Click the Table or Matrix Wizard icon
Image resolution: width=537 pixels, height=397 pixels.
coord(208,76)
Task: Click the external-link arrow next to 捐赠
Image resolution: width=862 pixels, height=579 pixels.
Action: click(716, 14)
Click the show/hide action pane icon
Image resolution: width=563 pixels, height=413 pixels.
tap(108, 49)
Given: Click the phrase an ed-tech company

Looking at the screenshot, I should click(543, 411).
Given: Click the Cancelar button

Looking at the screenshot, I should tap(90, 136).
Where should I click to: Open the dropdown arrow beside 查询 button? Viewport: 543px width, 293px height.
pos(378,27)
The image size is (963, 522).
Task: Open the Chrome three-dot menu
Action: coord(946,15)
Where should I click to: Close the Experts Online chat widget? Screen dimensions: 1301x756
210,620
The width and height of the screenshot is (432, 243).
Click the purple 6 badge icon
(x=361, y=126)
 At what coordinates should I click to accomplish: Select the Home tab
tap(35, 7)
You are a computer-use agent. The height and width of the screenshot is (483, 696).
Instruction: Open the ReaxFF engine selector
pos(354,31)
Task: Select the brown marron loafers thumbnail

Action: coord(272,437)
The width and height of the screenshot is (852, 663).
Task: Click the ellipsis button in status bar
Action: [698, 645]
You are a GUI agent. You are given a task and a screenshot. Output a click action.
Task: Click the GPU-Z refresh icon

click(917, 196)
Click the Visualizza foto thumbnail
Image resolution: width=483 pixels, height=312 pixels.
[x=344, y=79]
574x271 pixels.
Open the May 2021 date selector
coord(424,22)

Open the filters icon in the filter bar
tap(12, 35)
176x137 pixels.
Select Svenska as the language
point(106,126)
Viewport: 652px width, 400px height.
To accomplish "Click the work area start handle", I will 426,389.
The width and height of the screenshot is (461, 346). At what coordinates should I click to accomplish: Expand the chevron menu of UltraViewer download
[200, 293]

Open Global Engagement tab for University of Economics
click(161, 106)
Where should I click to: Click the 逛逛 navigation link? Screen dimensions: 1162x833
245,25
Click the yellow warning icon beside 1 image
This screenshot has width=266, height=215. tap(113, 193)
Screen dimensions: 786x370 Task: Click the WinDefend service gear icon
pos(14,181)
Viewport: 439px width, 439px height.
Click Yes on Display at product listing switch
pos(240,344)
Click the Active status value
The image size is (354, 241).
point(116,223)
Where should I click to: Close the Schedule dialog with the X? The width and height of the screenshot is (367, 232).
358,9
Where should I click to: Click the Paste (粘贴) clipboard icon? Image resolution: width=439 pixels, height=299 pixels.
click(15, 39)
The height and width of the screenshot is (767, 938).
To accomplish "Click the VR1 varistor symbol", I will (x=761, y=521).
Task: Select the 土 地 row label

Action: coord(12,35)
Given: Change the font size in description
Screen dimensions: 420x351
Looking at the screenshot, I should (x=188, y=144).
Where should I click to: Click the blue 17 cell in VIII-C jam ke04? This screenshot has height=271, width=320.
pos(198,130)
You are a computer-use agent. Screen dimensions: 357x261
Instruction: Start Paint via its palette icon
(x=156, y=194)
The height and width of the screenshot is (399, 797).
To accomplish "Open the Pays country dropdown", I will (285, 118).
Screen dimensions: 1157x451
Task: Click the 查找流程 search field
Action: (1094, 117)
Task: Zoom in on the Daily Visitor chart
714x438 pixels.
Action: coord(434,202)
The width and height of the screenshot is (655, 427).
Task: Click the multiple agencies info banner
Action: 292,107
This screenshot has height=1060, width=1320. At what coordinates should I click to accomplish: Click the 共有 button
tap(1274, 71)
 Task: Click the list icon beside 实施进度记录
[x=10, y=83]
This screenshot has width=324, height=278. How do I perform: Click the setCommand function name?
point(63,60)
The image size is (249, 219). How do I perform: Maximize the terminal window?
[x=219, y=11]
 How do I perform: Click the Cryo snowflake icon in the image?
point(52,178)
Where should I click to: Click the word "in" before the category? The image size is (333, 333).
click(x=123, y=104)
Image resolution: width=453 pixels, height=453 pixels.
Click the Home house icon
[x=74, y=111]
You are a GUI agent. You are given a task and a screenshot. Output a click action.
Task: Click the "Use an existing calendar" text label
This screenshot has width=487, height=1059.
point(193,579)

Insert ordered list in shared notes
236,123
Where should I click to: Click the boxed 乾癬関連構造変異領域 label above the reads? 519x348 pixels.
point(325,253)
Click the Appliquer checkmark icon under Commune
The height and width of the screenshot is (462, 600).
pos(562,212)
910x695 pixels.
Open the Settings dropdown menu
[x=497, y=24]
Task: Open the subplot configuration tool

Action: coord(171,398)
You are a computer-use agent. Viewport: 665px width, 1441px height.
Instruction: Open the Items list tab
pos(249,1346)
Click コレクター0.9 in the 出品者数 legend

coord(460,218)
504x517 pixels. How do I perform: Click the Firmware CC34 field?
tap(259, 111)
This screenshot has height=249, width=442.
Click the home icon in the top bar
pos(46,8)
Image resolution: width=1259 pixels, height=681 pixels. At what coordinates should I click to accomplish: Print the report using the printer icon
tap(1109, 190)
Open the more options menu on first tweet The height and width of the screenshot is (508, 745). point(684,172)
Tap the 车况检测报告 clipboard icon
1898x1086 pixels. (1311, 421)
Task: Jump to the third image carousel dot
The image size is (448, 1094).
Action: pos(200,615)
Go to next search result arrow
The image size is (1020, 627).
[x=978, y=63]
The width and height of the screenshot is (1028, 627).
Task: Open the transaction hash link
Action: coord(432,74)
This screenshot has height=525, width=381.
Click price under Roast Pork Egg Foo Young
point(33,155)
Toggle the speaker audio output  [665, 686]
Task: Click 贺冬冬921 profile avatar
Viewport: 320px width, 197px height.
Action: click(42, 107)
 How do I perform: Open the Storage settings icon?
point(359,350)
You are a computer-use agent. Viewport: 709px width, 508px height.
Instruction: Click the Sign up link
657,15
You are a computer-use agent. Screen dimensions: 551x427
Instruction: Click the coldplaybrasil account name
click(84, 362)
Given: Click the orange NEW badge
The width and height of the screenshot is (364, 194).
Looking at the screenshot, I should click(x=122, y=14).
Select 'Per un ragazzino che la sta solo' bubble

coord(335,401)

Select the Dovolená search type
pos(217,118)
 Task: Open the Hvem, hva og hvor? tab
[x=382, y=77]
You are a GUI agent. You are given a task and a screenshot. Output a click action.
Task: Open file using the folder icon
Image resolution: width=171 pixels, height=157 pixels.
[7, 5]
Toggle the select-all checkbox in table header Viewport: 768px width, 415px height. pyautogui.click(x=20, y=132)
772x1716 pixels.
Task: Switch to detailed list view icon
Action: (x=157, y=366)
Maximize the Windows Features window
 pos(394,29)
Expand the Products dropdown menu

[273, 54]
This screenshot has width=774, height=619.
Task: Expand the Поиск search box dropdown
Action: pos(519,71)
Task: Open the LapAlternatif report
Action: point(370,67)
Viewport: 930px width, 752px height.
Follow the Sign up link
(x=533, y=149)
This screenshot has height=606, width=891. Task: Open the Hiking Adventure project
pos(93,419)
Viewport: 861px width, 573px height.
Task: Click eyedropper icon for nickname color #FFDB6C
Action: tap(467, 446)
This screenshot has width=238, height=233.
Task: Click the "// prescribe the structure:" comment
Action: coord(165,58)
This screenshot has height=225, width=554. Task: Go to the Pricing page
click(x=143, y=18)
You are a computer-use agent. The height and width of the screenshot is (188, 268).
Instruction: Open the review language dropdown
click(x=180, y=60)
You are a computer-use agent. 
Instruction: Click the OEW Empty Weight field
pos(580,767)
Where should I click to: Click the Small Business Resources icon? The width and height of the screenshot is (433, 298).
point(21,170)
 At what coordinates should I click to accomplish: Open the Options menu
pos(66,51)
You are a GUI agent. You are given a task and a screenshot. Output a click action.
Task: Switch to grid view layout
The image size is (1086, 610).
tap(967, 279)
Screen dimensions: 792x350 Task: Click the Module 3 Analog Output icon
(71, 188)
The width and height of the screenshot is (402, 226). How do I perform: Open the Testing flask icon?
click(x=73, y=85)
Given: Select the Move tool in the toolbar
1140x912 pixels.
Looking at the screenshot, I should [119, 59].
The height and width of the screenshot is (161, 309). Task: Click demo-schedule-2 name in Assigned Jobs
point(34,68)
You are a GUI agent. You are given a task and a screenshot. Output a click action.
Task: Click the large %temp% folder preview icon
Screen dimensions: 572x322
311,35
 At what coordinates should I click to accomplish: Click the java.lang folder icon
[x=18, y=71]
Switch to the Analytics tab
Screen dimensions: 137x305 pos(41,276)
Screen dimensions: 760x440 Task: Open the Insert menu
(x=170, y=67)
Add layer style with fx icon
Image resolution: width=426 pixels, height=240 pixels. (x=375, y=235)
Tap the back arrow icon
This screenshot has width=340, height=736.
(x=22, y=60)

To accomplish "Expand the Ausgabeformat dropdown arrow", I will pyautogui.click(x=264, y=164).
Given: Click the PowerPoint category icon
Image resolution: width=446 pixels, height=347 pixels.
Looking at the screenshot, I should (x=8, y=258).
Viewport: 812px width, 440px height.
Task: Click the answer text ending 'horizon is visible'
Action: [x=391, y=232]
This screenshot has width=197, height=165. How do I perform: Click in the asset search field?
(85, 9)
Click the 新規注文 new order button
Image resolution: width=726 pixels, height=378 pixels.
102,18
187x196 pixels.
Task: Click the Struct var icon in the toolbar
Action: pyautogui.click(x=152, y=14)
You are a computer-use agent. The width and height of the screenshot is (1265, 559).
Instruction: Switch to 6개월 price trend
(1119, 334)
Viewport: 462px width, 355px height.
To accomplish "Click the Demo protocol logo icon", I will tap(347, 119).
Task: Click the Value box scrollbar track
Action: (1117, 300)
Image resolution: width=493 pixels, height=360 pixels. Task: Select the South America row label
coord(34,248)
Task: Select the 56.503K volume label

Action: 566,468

____

▸ **TASK PROMPT**
Your answer must be the data above, copied exactly from its first line through the line containing "is (483, 696).", and nothing more.

▸ **YOUR SOLUTION**
Click the Table or Matrix Wizard icon
Image resolution: width=537 pixels, height=397 pixels.
coord(208,76)
Task: Click the external-link arrow next to 捐赠
Image resolution: width=862 pixels, height=579 pixels.
Action: click(716, 14)
Click the show/hide action pane icon
Image resolution: width=563 pixels, height=413 pixels.
tap(108, 49)
Given: Click the phrase an ed-tech company

Looking at the screenshot, I should click(543, 411).
Given: Click the Cancelar button

Looking at the screenshot, I should tap(90, 136).
Where should I click to: Open the dropdown arrow beside 查询 button? Viewport: 543px width, 293px height.
pos(378,27)
The image size is (963, 522).
Task: Open the Chrome three-dot menu
Action: coord(946,15)
Where should I click to: Close the Experts Online chat widget? Screen dimensions: 1301x756
210,620
The width and height of the screenshot is (432, 243).
Click the purple 6 badge icon
(x=361, y=126)
 At what coordinates should I click to accomplish: Select the Home tab
tap(35, 7)
You are a computer-use agent. The height and width of the screenshot is (483, 696).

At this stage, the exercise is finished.